## [Collected data entries]
§

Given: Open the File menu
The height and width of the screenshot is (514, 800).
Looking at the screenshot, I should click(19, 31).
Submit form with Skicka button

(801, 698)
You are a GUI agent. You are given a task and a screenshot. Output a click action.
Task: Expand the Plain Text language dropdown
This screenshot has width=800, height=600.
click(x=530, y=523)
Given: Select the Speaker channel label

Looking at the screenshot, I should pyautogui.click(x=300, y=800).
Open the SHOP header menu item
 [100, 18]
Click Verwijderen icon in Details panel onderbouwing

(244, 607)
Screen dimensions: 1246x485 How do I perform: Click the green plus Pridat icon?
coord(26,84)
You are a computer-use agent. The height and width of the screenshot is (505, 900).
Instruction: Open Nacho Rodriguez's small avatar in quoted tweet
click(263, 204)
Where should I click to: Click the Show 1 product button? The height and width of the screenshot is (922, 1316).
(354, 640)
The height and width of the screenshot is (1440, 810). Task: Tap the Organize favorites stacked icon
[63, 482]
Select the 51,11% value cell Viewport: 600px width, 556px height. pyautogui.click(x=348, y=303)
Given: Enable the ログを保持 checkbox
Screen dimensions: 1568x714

§

Repeat exactly, and only, the lines of the records above, starting with the line that contains "Select the 51,11%" and ending with the final line, both included.

Select the 51,11% value cell Viewport: 600px width, 556px height. pyautogui.click(x=348, y=303)
Given: Enable the ログを保持 checkbox
Screen dimensions: 1568x714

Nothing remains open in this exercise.